Kegiatan bertajuk “Penguatan Moderasi Beragama dalam Mewujudkan Kerukunan Antar Umat Beragama di Provinsi Sulawesi Tenggara” ini dijadwalkan bakal berlangsung pada Sabtu, 24 Januari 2026, bertempat di Kantor MUI Provinsi Sulawesi Tenggara, Kendari.
Dialog tersebut akan mempertemukan pimpinan organisasi kemasyarakatan (ormas) lintas agama dengan pimpinan pondok pesantren sebagai ruang perjumpaan dan komunikasi untuk meneguhkan nilai toleransi serta memperkuat harmoni sosial di tengah masyarakat Sulawesi Tenggara yang plural dan majemuk.
Ketua Komisi KUB MUI Provinsi Sulawesi Tenggara, Dr. H. Muh. Ikhsan AR., M.Ag., menegaskan bahwa dialog lintas agama merupakan instrumen penting dalam membangun kepercayaan serta mengikis prasangka antarumat beragama.
“Moderasi beragama adalah fondasi utama bagi kerukunan. Melalui dialog ini, kami ingin meneguhkan bahwa perbedaan keyakinan tidak boleh menjadi sumber konflik, melainkan kekayaan sosial yang harus dikelola dengan sikap saling menghormati,” ujar Ikhsan, Jum’at (23/1/2026).

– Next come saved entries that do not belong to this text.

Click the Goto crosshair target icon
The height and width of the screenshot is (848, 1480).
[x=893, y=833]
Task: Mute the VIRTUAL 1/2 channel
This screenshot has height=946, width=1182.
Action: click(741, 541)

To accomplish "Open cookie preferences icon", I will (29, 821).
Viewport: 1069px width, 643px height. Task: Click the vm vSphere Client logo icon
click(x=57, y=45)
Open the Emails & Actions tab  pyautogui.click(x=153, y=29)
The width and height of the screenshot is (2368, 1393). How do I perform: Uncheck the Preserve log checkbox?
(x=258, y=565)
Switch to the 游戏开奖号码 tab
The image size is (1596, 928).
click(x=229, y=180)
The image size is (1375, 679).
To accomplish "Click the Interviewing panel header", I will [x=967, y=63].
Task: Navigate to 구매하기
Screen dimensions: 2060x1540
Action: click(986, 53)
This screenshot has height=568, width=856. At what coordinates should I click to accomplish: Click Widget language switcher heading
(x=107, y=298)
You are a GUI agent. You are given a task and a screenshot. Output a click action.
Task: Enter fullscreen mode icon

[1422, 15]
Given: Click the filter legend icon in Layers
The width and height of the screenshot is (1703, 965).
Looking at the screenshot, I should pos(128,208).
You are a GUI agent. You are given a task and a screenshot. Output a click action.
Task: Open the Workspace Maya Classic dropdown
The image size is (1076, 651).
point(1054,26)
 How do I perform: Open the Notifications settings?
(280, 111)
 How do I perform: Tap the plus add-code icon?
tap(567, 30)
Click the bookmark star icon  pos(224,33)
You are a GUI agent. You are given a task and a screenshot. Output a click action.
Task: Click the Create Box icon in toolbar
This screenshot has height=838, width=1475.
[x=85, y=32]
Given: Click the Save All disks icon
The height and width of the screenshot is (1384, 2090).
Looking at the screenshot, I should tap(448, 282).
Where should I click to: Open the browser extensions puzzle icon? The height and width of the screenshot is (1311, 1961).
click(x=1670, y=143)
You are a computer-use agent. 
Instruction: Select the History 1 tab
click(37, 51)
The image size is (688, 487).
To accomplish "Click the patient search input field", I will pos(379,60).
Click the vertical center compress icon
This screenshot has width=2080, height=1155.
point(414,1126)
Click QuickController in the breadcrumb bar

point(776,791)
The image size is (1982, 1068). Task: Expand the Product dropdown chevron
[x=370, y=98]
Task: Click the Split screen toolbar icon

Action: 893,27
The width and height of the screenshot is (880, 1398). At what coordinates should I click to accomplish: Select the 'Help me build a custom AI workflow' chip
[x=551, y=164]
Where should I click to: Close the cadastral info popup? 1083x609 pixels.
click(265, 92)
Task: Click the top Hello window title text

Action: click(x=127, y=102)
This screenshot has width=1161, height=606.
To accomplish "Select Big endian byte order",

Ia berharap kegiatan tersebut dapat melahirkan pemahaman bersama yang lebih kuat tentang pentingnya hidup berdampingan secara damai, terutama di tengah tantangan zaman, termasuk di era digital yang kerap memicu polarisasi dan penyebaran misinformasi.
“Dialog ini kami harapkan tidak berhenti pada forum diskusi semata, tetapi berlanjut dalam kerja-kerja nyata untuk merawat persaudaraan, mencegah radikalisme, serta memperkuat kohesi sosial di Sulawesi Tenggara,” pungkasnya.